How Effective is Malaria Drug Against COVID-19



The malaria treatment repeatedly championed by U.S. President Donald Trump as a “game changer” within the fight against the novel coronavirus has again did not show a benefit in patients hospitalized with COVID-19, consistent with a study released on Thursday.

While the study being published within the New England Journal of drugs had certain limitations, doctors reported that the utilization of hydroxycholoquine neither lessened the necessity for patients requiring breathing assistance nor the danger of death.
“We didn’t see any association between getting this medicine and therefore the chance of dying or being intubated,” lead researcher Dr. Neil Schluger told Reuters during a interview . “The patients who got the drug didn’t seem to try to to any better.”

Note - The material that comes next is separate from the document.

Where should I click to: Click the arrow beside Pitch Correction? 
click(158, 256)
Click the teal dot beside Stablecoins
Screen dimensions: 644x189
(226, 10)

Among patients given hydroxychloroquine, 32.3% ended up needing a ventilator or dying, compared with 14.9% of patients who weren't given the drug. But doctors were more likely to offer hydroxychloroquine to sicker patients, so researchers at New York-Presbyterian Hospital and Columbia University Irving center adjusted the rates to account for that. They concluded that the drug might not have hurt patients, but it clearly didn't help.
Decades old hydroxychloroquine, which is additionally wont to treat lupus and atrophic arthritis , also showed no benefit when combined with the antibiotic azithromycin, Schluger’s team reported. Azithromycin alone also showed no benefit.
Last month, doctors at the U.S. Department of Veterans Affairs reported that hydroxychloroquine didn't help COVID-19 patients and might pose a better risk of death.
That analysis of medical records showed a death rate of 28% when the drug was given additionally to plain treatments, compared to 11% with standard care alone.
In the latest study, 811 patients got hydroxychloroquine and 565 didn't .
Because they weren't randomly assigned to receive hydroxychloroquine or a placebo, “the study shouldn't be taken to rule out either benefit or harm” for the drug, researchers said. Randomized trials, the gold standard for tests of latest therapies, should continue, they added. But for now, “the guidance in our hospital has changed so we don’t recommend giving hydroxychloroquine to hospitalized patients,” said Dr. Schluger, chief of the division of pulmonary, allergy and important care medicine at Irving.
Smaller studies, including one wiped out China, had suggested hydroxychloroquine could be useful, “but these were tiny studies and not of excellent quality. People seized on them because patients were dying,” he said.
There are currently no approved treatments for COVID-19, although Gilead Sciences Inc’s experimental antiviral remdesivir last week receive emergency use authorization from U.S. regulators.